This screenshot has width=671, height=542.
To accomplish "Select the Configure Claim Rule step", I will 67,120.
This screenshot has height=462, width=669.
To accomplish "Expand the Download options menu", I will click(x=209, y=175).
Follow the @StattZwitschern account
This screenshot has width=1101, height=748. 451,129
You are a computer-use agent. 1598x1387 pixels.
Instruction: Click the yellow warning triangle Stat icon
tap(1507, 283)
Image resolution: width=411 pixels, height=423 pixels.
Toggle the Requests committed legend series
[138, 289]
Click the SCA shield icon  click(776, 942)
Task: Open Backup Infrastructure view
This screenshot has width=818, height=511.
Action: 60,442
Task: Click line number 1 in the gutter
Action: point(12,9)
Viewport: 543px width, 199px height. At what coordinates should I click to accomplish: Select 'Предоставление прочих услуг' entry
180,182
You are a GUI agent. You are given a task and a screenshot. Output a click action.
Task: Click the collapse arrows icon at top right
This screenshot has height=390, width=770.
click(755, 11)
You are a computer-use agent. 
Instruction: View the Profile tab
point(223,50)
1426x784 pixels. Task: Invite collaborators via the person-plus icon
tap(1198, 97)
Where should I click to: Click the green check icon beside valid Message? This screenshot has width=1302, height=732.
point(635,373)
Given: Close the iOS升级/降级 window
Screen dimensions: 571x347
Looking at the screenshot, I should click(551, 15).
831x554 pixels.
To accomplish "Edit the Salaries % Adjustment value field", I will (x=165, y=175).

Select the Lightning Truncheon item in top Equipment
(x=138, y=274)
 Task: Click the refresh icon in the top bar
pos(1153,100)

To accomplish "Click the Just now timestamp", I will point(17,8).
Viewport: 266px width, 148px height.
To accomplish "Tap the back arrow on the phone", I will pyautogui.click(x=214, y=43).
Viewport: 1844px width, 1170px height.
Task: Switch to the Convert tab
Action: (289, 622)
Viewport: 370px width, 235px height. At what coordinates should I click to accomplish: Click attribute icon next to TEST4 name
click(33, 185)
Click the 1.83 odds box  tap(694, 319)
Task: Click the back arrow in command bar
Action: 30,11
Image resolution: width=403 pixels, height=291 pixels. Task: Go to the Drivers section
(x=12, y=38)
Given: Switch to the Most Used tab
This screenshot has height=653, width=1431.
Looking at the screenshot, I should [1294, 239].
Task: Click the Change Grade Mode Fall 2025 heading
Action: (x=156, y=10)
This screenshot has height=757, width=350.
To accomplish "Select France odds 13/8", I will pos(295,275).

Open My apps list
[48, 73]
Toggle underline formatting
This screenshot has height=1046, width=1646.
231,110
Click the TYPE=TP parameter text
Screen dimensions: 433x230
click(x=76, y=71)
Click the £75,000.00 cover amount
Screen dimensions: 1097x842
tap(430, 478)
+++
▶ [SHORT TASK] Copy the listing above word for word, from the first line to the last.

▶ [THE OUTPUT]
This screenshot has width=671, height=542.
To accomplish "Select the Configure Claim Rule step", I will 67,120.
This screenshot has height=462, width=669.
To accomplish "Expand the Download options menu", I will click(x=209, y=175).
Follow the @StattZwitschern account
This screenshot has width=1101, height=748. 451,129
You are a computer-use agent. 1598x1387 pixels.
Instruction: Click the yellow warning triangle Stat icon
tap(1507, 283)
Image resolution: width=411 pixels, height=423 pixels.
Toggle the Requests committed legend series
[138, 289]
Click the SCA shield icon  click(776, 942)
Task: Open Backup Infrastructure view
This screenshot has width=818, height=511.
Action: 60,442
Task: Click line number 1 in the gutter
Action: point(12,9)
Viewport: 543px width, 199px height. At what coordinates should I click to accomplish: Select 'Предоставление прочих услуг' entry
180,182
You are a GUI agent. You are given a task and a screenshot. Output a click action.
Task: Click the collapse arrows icon at top right
This screenshot has height=390, width=770.
click(755, 11)
You are a computer-use agent. 
Instruction: View the Profile tab
point(223,50)
1426x784 pixels. Task: Invite collaborators via the person-plus icon
tap(1198, 97)
Where should I click to: Click the green check icon beside valid Message? This screenshot has width=1302, height=732.
point(635,373)
Given: Close the iOS升级/降级 window
Screen dimensions: 571x347
Looking at the screenshot, I should click(551, 15).
831x554 pixels.
To accomplish "Edit the Salaries % Adjustment value field", I will (x=165, y=175).

Select the Lightning Truncheon item in top Equipment
(x=138, y=274)
 Task: Click the refresh icon in the top bar
pos(1153,100)

To accomplish "Click the Just now timestamp", I will point(17,8).
Viewport: 266px width, 148px height.
To accomplish "Tap the back arrow on the phone", I will pyautogui.click(x=214, y=43).
Viewport: 1844px width, 1170px height.
Task: Switch to the Convert tab
Action: (289, 622)
Viewport: 370px width, 235px height. At what coordinates should I click to accomplish: Click attribute icon next to TEST4 name
click(33, 185)
Click the 1.83 odds box  tap(694, 319)
Task: Click the back arrow in command bar
Action: 30,11
Image resolution: width=403 pixels, height=291 pixels. Task: Go to the Drivers section
(x=12, y=38)
Given: Switch to the Most Used tab
This screenshot has height=653, width=1431.
Looking at the screenshot, I should [1294, 239].
Task: Click the Change Grade Mode Fall 2025 heading
Action: (x=156, y=10)
This screenshot has height=757, width=350.
To accomplish "Select France odds 13/8", I will pos(295,275).

Open My apps list
[48, 73]
Toggle underline formatting
This screenshot has height=1046, width=1646.
231,110
Click the TYPE=TP parameter text
Screen dimensions: 433x230
click(x=76, y=71)
Click the £75,000.00 cover amount
Screen dimensions: 1097x842
tap(430, 478)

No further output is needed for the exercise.